§ **Extracted records**
※
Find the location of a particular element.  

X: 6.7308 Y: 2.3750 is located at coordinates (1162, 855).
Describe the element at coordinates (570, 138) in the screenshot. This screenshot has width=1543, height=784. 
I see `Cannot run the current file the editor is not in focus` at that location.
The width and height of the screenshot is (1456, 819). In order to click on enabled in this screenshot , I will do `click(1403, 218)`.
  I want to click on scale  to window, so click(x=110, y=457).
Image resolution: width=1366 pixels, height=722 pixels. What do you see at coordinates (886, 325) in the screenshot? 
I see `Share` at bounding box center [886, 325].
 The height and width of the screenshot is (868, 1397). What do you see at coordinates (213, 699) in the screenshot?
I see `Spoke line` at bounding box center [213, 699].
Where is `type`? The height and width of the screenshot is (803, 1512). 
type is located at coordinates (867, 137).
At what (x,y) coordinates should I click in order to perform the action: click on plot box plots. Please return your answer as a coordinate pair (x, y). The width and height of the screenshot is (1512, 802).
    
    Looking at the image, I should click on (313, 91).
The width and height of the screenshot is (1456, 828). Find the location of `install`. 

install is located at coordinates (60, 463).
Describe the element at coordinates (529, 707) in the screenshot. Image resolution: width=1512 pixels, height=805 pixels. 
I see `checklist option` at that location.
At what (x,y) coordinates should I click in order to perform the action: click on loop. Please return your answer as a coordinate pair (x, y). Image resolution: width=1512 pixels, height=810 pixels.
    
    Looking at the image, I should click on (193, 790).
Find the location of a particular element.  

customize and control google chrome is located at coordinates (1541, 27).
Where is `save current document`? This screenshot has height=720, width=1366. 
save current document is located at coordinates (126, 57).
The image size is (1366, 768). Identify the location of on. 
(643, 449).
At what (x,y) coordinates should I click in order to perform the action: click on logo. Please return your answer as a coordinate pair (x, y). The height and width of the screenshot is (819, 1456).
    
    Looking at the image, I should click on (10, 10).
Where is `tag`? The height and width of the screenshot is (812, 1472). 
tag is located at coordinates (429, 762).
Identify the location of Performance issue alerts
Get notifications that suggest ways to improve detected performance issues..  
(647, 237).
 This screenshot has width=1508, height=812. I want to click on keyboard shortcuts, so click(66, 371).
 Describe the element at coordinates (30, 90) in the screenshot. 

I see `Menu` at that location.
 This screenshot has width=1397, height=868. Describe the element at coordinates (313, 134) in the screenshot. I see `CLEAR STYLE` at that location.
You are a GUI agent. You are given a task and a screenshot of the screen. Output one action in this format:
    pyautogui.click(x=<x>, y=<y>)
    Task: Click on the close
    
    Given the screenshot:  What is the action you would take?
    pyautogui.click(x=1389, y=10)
※
§ **Work to be completed**
Update the items above by putting "Locate" in place of every "Find the location of", and leave everything else the same.

§ **Solution below**
Locate a particular element.  

X: 6.7308 Y: 2.3750 is located at coordinates (1162, 855).
Describe the element at coordinates (570, 138) in the screenshot. This screenshot has width=1543, height=784. 
I see `Cannot run the current file the editor is not in focus` at that location.
The width and height of the screenshot is (1456, 819). In order to click on enabled in this screenshot , I will do `click(1403, 218)`.
  I want to click on scale  to window, so click(x=110, y=457).
Image resolution: width=1366 pixels, height=722 pixels. What do you see at coordinates (886, 325) in the screenshot? 
I see `Share` at bounding box center [886, 325].
 The height and width of the screenshot is (868, 1397). What do you see at coordinates (213, 699) in the screenshot?
I see `Spoke line` at bounding box center [213, 699].
Where is `type`? The height and width of the screenshot is (803, 1512). 
type is located at coordinates (867, 137).
At what (x,y) coordinates should I click in order to perform the action: click on plot box plots. Please return your answer as a coordinate pair (x, y). The width and height of the screenshot is (1512, 802).
    
    Looking at the image, I should click on (313, 91).
The width and height of the screenshot is (1456, 828). Locate `install`. 

install is located at coordinates (60, 463).
Describe the element at coordinates (529, 707) in the screenshot. Image resolution: width=1512 pixels, height=805 pixels. 
I see `checklist option` at that location.
At what (x,y) coordinates should I click in order to perform the action: click on loop. Please return your answer as a coordinate pair (x, y). Image resolution: width=1512 pixels, height=810 pixels.
    
    Looking at the image, I should click on (193, 790).
Locate a particular element.  

customize and control google chrome is located at coordinates (1541, 27).
Where is `save current document`? This screenshot has height=720, width=1366. 
save current document is located at coordinates (126, 57).
The image size is (1366, 768). Identify the location of on. 
(643, 449).
At what (x,y) coordinates should I click in order to perform the action: click on logo. Please return your answer as a coordinate pair (x, y). The height and width of the screenshot is (819, 1456).
    
    Looking at the image, I should click on (10, 10).
Where is `tag`? The height and width of the screenshot is (812, 1472). 
tag is located at coordinates (429, 762).
Identify the location of Performance issue alerts
Get notifications that suggest ways to improve detected performance issues..  
(647, 237).
 This screenshot has width=1508, height=812. I want to click on keyboard shortcuts, so click(66, 371).
 Describe the element at coordinates (30, 90) in the screenshot. 

I see `Menu` at that location.
 This screenshot has width=1397, height=868. Describe the element at coordinates (313, 134) in the screenshot. I see `CLEAR STYLE` at that location.
You are a GUI agent. You are given a task and a screenshot of the screen. Output one action in this format:
    pyautogui.click(x=<x>, y=<y>)
    Task: Click on the close
    
    Given the screenshot:  What is the action you would take?
    pyautogui.click(x=1389, y=10)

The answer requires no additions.